Many parents have a hard time saying “no” to their kids. This response seems too exasperating, and they do not want to frustrate their kids or make them feel like they are different from their peers.
But we must develop the spiritual side of teens and teach them when and now to say “no” to sinful desires. Letting immature kids do whatever they want will only end up causing more exasperation in their lives now and in future.
Can Neglecting the Spiritual Side of Teens Exasperate Them
Could the things that we allow our teens to engage in possibly be exasperating them? As parents, could we be provoking our teens to anger without even knowing it? Before I discuss the answers to these questions, let me preface with this: We must understand that our children are spirit/flesh beings that are warring within themselves, just like you and me. The flesh, the carnal side, wants cookies and ice cream for dinner, but the spirit, the spiritual side, is crying out for spinach and chicken. The carnal side wants unlimited freedom so it can be gratified all the time, but the spiritual side is crying out for boundaries. So remember, the carnal side is not the sum total of who your children are; therefore, you have to be keenly aware of their spiritual side and then cultivate and parent to that side.
How the Carnal Side Often Dominates the Spiritual Side of Teens
So back to the question. Could the things that we allow our kids to engage in possibly be exasperating them? Yes, I absolutely believe so. Kids are not equipped to handle some of the situations we put them in! Realistically, teens are not equipped to deal with the adult temptations of the world. However, more times than not, parents intentionally, or unintentionally, allow their kids to be exposed to all types of cultural temptations. Think about it logically. The American culture is telling kids that reality shows can be reality; rebelling against authority is right and profitable; Jesus is a hoax; drugs are beneficial; sex outside of marriage is permissible both before and after marriage; and becoming a rockstar is a noble ambition. Teens are inundated by the culture’s obsession with the “do what thou wilt” postmodern mandate on a daily basis. The spiritual side of who they are has never been properly groomed. And if the spiritual side of children, which should dominate their carnal side, never gets groomed through proper godly nurturing in those formative years, then they are poorly equipped to control their carnal appetites later on in life!

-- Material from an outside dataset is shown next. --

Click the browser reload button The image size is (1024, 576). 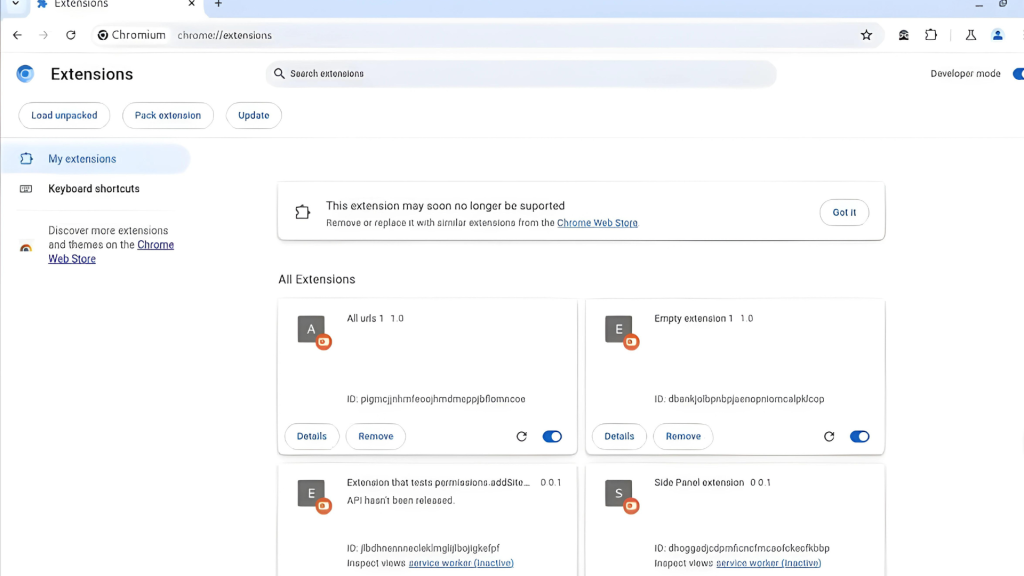pyautogui.click(x=71, y=35)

1 Example of How Neglecting the Spiritual Side of Teens Leaves Them Exasperated
Allow me to present to you a common occurrence in today’s teenage culture. Many Parents are oblivious to the implications that the common teenage Friday date-night scenario presents. First, a parent willingly allows their 16-year-old daughter to go on a date with a boy in a car without a chaperone. I can hear it now, “What’s wrong with that; it happens all the time.” Yes, it does, but is this wise? With this seemingly innocent concept, is it possible that the parents are exasperating the spirit within their daughter? Time and time again parents do this without even considering that we live in a day and age when even “Christian” kids are having sex by appointment. During the drive to the theater there is music playing in which 9 out of 10 songs are explicitly promoting illicit sexual activity, violence, and/or rebellion. Once at the theater, the two teens pay to watch a “PG-13″ or “R” rated movie that is too often one sexually explicit, sexually implicit, violent, or rebellious scene after another. In this common scenario, which is seemingly innocent to the eyes of the culture, the parents have exasperated their daughter by putting her in a situation where she is ultimately doomed to fail. By allowing the daughter to develop this form of a dating habit, the parents are cultivating the carnal side of the child. The teen never gets the chance to learn how to groom the spiritual side and never develops the proper habits that are needed to live a Godly life.

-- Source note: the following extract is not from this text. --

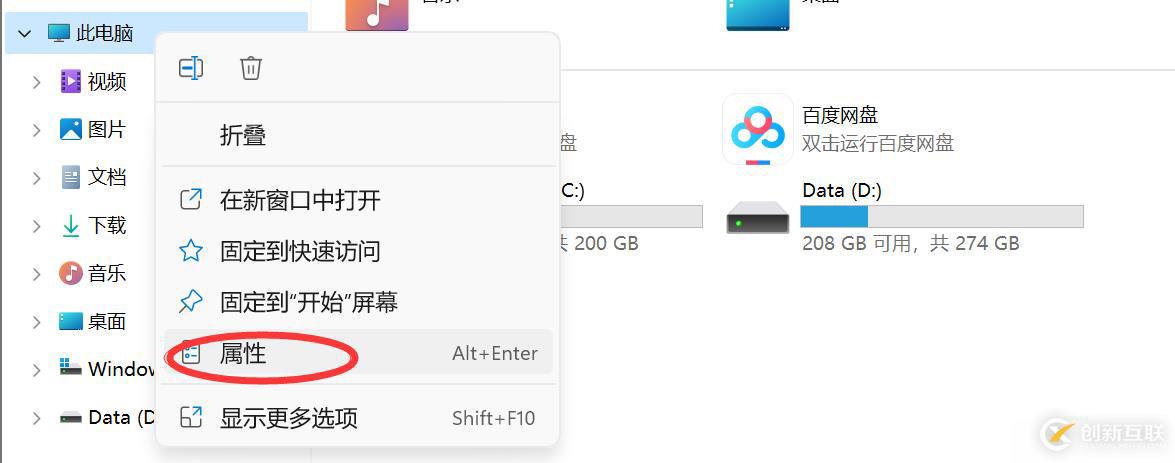Click the rename icon in context menu

coord(191,68)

Why Parents Are Responsible for Nurturing the Spiritual Side of Teens.
Colossians 3:21 says we shouldn’t embitter our kids or provoke them to anger. Ephesians 6:4 tells us not to exasperate our kids. There is a deeper part of kids that is crying out for things to be done God’s way because they are wired up that way—we all are. Consequently, we exasperate, frustrate, and provoke them to anger by allowing them to do what so many of the “regular” kids do–movies, music, entertainment in general, seemingly innocent “dates,” and the list goes on and on. Again if the spiritual side of children, which should dominate their carnal side, never gets groomed through proper godly nurturing in those formative years, then they are poorly equipped to control their carnal appetites later on in life! It is our parental responsibility to parent to the spiritual side of our kids, so that when they come into adulthood and those frontal lobes in their brains are finally fully developed, they will have an intrinsic sense of right and wrong and will have been trained to submit to the deeper side of who they are–the spiritual side.